**Instruction A**
From the Guadalajara night-out passage below, extract everything from "Everyone I met" down to "trouble-free. How touching(!)", word for word.
*** Opening Document segment ***
Needless to say, I was not raped or murdered. After collecting me from my house, Cake Boy and I went to meet Cake Boy's friends outside the 7-11, where local youths a-plenty were taking their used beer bottles to be re-filled at a discount price. (Pretty clever-why don't we do that at home??) From there we went to another friend's house, which was full of students, crazy-bright art-work on the inside walls, and possibly the most stoned kitten in Mexico.

Everyone I met was super-nice and laid-back. Most spoke some english, but I did have quite a good conversation with someone who spoke none- it would seem that alcohol improves my spanish tenfold! I spoke to a couple of guys from Chiuaua, who told me some pretty horrendous stories of the violence up there. I also learnt why Guadalajara is so safe:  it's because all the mafia's cchildren go to school and live here... so they want to keeep the place trouble-free. How touching(!)
*** Closing Document segment ***
*** Opening Given records ***
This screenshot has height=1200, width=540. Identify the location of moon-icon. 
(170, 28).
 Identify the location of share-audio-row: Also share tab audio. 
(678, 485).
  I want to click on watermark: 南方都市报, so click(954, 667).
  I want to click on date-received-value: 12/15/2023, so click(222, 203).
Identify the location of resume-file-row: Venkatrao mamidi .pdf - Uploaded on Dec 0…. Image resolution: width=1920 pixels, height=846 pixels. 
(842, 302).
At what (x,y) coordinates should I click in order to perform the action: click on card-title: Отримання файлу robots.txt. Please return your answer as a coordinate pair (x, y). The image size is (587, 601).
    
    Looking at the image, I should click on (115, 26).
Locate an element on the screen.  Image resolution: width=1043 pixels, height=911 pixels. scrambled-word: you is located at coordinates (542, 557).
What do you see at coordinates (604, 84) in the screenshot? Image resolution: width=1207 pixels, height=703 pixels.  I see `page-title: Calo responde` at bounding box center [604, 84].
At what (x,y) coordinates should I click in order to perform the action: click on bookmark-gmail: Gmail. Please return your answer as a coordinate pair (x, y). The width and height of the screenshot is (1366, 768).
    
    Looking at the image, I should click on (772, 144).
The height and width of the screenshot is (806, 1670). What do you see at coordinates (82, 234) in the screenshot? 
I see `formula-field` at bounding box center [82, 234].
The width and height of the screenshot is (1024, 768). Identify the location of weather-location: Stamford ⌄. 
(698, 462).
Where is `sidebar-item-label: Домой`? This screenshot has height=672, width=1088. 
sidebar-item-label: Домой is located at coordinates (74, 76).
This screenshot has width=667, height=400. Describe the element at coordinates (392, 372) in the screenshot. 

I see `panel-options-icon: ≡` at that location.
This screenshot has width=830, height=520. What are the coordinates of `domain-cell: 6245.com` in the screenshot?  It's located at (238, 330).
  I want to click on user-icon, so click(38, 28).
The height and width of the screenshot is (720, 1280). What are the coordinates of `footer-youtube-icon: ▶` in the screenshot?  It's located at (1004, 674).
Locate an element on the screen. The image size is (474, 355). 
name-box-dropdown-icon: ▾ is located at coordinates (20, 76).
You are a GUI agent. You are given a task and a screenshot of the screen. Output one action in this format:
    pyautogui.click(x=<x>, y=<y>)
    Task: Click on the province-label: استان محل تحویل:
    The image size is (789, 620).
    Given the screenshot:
*** Closing Given records ***
**Instruction B**
Please copy the lines of the records above, everything from the line containing "is (587, 601)." down to the line containing "coordinates (542, 557).", with both of those lines included and nothing changed.

**Response A**
Everyone I met was super-nice and laid-back. Most spoke some english, but I did have quite a good conversation with someone who spoke none- it would seem that alcohol improves my spanish tenfold! I spoke to a couple of guys from Chiuaua, who told me some pretty horrendous stories of the violence up there. I also learnt why Guadalajara is so safe:  it's because all the mafia's cchildren go to school and live here... so they want to keeep the place trouble-free. How touching(!)

**Response B**
At what (x,y) coordinates should I click in order to perform the action: click on card-title: Отримання файлу robots.txt. Please return your answer as a coordinate pair (x, y). The image size is (587, 601).
    
    Looking at the image, I should click on (115, 26).
Locate an element on the screen.  Image resolution: width=1043 pixels, height=911 pixels. scrambled-word: you is located at coordinates (542, 557).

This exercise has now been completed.